Extracted text Block Start

= Vytautas Beliajus =

Dancer, folk dance instructor, and choreographer (1908–1994)

Vytautas Finadar "Vyts" Beliajus (26 February 1908 – 20 September 1994) was a dancer, folk dance instructor, and choreographer, and is considered the father of international folk dancing in the United States.

He specialized in Lithuanian dance, but performed and taught many other types of dance as well. He published multiple books on the subjects of dance and ethnicity, and also started the folklore magazine Viltis.

==Career==
Vytautas Beliajus was born in Pakumprys, Prienai District Municipality in Kaunas County, then part of the Russian Empire. He learned to dance Russian and German dances at a young age. War temporarily forced him to flee his hometown until they were sent back by German troops. He emigrated to the U.S. when he was 14 years old, along with his grandmother, and settled in Chicago. He had two younger brothers, Leonas and Julius, and a sister, Gyte Jekentes. For a time, he worked at an embroidery company, a fur ship, and an automotive mail order establishment.

Extracted text Block End
Data excerpts Block Start

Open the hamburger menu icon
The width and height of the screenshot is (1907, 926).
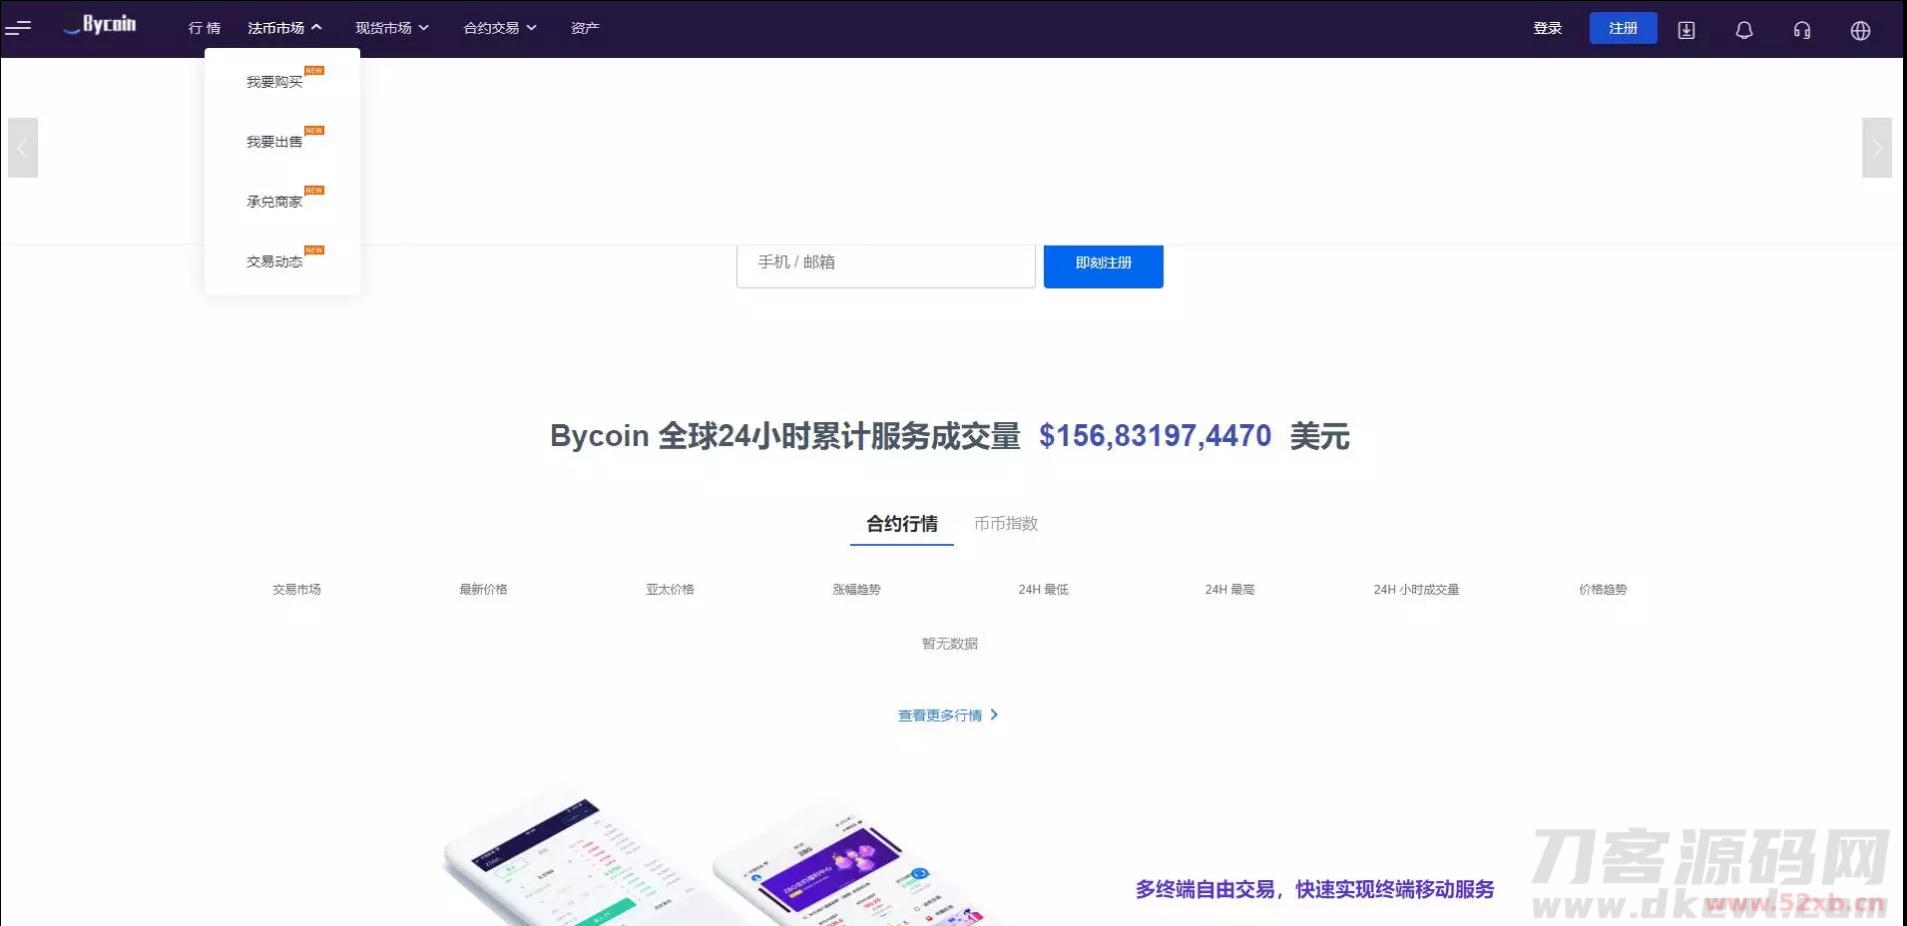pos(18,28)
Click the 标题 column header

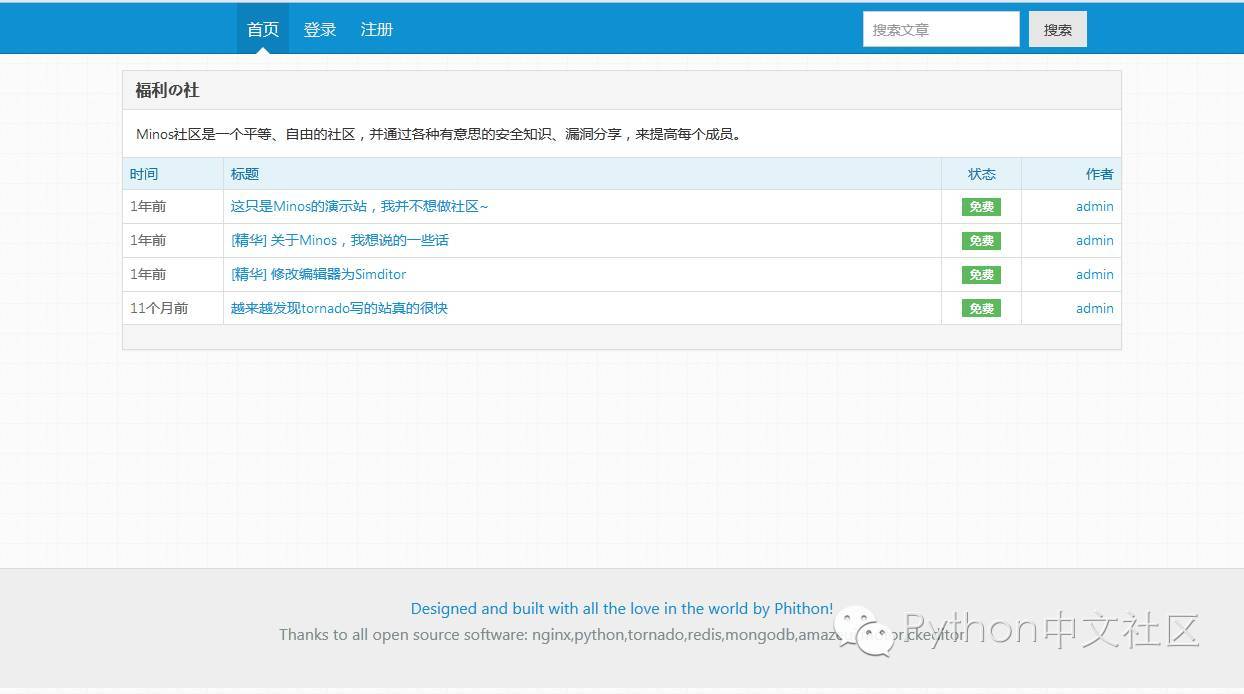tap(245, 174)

Data excerpts Block End

Work instructions: Could you go on with the biography of Vytautas Beliajus from where it stops?

Written response:
After reading Around the World in 80 Days by Jules Verne, he took an interest in Asia and the Middle East and learned their dances from local Hindu and Arab people. In 1928, he danced at an anniversary concert for the Lithuanian newspaper Naujienos with his partner, Irene Juozaitus, presenting Asian and Lithuanian dances. In 1929, he opened a dance studio in Chicago. He also choreographs for Lithuanian groups and choirs.

In 1933, Beliajus was chosen to create a Lithuanian presentation for the World's Fair in Chicago. He was also chosen to teach folk dancing as a part of the Chicago Park District Recreational Activities Council. He was hired to teach folk dancing as part of the International House of the University of Chicago in 1937. In 1939, he published a newsletter called "Folk Lore" for the Park District, and temporarily opened a dance house called "Folk Dancer's Nook".

In 1943, Beliajus moved to Fairhope, Alabama, and introduced international folk dancing to the School of Organic Education, and also held an international folk dance festival. He contracted tuberculosis, which caused him to lose his voice. In 1945, he moved back to Chicago, and took a job teaching at the International House. In 1949, He was invited to teach in Stockton Folk Dance Camp. He taught for a couple of years before catching tuberculosis again, and after a hospital stay, he moved to San Diego to recover.

In 1959, he moved to Denver, and it was discovered that he had a tumor in his right lung. Part of his lung had to be removed.

In 1986, he founded the National Folk Organization with Mary Bee Jensen, George Frandsen, and L. DeWayne Young.

For his contributions to dance education, he was honored in 1972 by the National Dance Association with the Heritage Award.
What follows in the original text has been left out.